International Speeches

A second test with the Global Populism Dataset’s "international speech" category corroborates these findings, with the synthetic imputation approach matching or exceeding the original-data model’s F1-score (0.895). Even with only 50 originals augmented by 150 synthetics, overfitting remains modest at 3.1%. While SSMBA yields synthetics with excessive inter-sample similarity and pronounced overfitting, synthetic imputation maintains a stable, predictable level of bias, always in the positive direction and small magnitude.

Figure 3: F1-score trajectories for international speeches, demonstrating that synthetic imputation achieves near-identical performance to fully supervised models above 75 true samples, with sharply reduced overfitting relative to SSMBA.

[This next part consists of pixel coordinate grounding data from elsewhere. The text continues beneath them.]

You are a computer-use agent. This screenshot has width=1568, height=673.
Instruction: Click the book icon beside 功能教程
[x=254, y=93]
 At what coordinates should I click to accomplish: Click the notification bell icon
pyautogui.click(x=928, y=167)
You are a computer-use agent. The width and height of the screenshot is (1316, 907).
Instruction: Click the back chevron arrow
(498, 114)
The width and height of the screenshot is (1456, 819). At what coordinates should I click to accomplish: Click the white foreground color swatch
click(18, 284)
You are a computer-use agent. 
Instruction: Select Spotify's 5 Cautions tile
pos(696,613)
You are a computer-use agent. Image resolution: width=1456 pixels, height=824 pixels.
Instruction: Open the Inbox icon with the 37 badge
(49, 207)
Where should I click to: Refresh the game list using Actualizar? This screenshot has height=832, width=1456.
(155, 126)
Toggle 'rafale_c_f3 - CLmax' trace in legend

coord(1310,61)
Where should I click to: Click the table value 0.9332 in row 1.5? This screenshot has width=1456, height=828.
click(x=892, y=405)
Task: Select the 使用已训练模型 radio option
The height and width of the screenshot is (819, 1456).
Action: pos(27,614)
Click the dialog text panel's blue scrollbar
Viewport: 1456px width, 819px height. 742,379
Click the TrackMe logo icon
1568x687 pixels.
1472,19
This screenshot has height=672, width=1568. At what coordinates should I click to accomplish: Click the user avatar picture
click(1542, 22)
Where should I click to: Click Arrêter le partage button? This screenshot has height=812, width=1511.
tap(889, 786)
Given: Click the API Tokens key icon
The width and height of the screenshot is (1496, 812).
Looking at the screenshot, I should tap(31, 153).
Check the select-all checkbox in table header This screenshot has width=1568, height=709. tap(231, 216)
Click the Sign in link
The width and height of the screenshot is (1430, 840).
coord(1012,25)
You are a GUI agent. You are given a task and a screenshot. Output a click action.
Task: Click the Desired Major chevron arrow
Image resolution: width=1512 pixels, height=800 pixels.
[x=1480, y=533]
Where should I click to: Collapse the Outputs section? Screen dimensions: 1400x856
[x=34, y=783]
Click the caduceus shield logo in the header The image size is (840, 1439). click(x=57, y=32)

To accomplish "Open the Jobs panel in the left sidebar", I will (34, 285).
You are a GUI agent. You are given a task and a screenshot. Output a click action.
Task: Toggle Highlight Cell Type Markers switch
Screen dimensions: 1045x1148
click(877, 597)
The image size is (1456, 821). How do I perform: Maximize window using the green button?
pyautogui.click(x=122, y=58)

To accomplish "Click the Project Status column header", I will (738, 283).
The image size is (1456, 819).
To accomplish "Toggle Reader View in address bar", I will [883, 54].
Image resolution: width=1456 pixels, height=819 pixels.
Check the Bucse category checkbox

Theoretical and Applied Implications

The synthetic imputation approach formalizes a critical best practice that aligns with the statistical underpinnings of data augmentation in high-dimensional NLP: synthetics should increase within-category variance while maintaining semantic fidelity, preventing the inflation of model capacity for category memorization at the expense of generalization. With a minimal empirical requirement of 75 original texts per category, researchers can address rare-category underrepresentation without merging categories or abandoning analyses—a key practical advance for political and social science studies.

On the methodological front, the approach quantitatively outperforms SSMBA by 6–15% reduction in overfitting and scales robustly to binary and multiclass settings. Predictable, correctable overfitting (2–4% at $n = 50$) can be analytically penalized, yielding more reliable downstream inference and measurement.

Prospects for Future AI Developments

Broader adoption of synthetic imputation in annotation pipelines will likely drive further research into robust prompt engineering and automated diversity assessment in LLM-generated corpora. As LLMs continue to improve their text-generation diversity and semantic control, it is plausible that recombination strategies—perhaps via learned prompting or adversarial mechanisms—will further minimize even the small residual overfitting observed here. Integrating synthetic imputation with active learning or uncertainty-driven data collection could further optimize annotation effort allocation, especially in domains where category frequencies are inherently low.

Conclusion

The synthetic imputation approach provides a principled, empirically validated method for augmenting underrepresented categories in supervised text classification. At moderate sample sizes ($n \geq 75$), model performance using synthetic imputation matches that of models trained with complete, original data, while significantly reducing overfitting compared to prevailing augmentation algorithms. In practice, this approach expands the feasible scope of annotation-based studies and minimizes the trade-offs among data quality, model accuracy, and annotation budget. Its extensibility to other supervised tasks and high-level simplicity render it a compelling addition to the methodological toolkit in AI-driven text analysis.